Altro “primato” ennese, svuotati gli uffici di statistica

Se l’assenza di un centro di coordinamento delle politiche territoriali è una delle cause dello sfilacciamento dell’identità di area vasta della provincia di Enna, non meno dannosa è l’inconsapevolezza della funzione statistica che dovrebbe essere esercitata dai Comuni.

Le funzioni dei Comuni

Una buona e moderna amministrazione locale dovrebbe infatti supportare le sue funzioni con gli apparati conoscitivi e informativi disponibili per i decisori e per i cittadini, calibrati sulle dimensioni territoriali di competenza con caratteristiche di tempestività, pertinenza, fruibilità, robustezza tecnica e ampiezza tematica.

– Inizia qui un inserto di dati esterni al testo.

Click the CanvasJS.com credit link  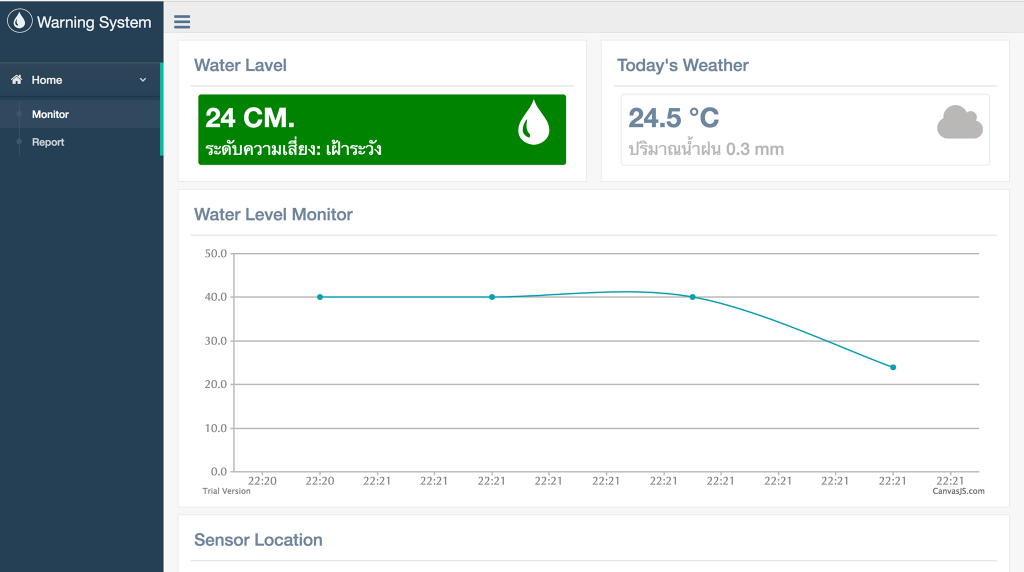[x=958, y=491]
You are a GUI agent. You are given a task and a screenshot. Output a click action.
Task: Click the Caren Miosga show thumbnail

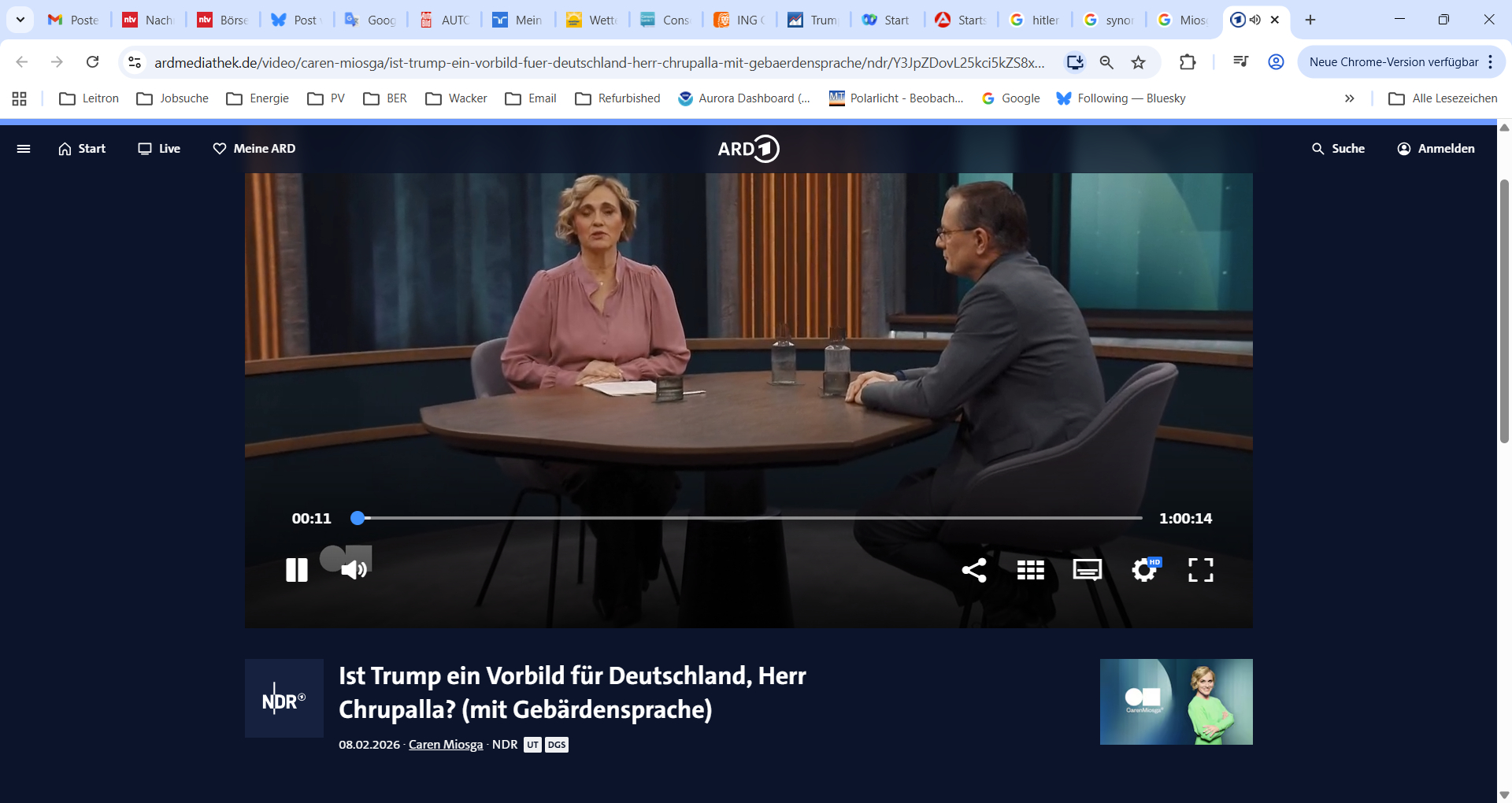pos(1176,701)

La statistica per la programmazione

La possibilità di esercizio efficace della funzione statistica passa per una programmazione delle attività degli uffici di statistica che abbracci sia l’elaborazione dei dati presenti negli archivi amministrativi di competenza, sia la raccolta delle informazioni presso i cittadini, le altre istituzioni, le formazioni sociali.
Ora, qualsiasi strategia di sviluppo passa da una corretta lettura del territorio e d ricognizione certa dei bisogni emergenti dalla comunità interessata.

Scarsa conoscenza dell’utenza

Come si può pensare di promuovere mirate politiche pubbliche se non si conosce la reale consistenza dei
destinatari? Al netto delle periodiche ricerche fatte dagli Istituti nazionali, nessun Comune della provincia di Enna ha pensato di valorizzare il proprio ufficio statistica, che continua a considerarlo una banale denominazione da affiancare allo stato civile e all’anagrafe.

La fuga dal’Ennese

Eppure in un momento particolare come quelle che stiamo vivendo, in cui i giovani continuano a cercare lavoro fuori distretto, il reddito di cittadinanza è stato radicalmente ridimensionato e le elites locali cercano timidamente di sperimentare nuove forme di resilienza, sarebbe più che utile monitorare i cosiddetti “nè-nè”, cioè quei giovani stanziali che generalmente non sono impegnati nel ricevere un’istruzione, non hanno un impiego né lo cercano e non sono impegnati in altre attività assimilabili e da cui ricavano una formazione, quali ad esempio tirocini, periodi di apprendistato e corsi professionalizzanti.
Ecco, rispetto a questo grave deficit che sembra essere diffuso in tutti i Comuni, la promozione di un mirato Centro studi che s’interfacci con l’Università Kore e con il Terzo settore di riferimento scongiurerebbe di far “navigare a vista” i decisori pubblici.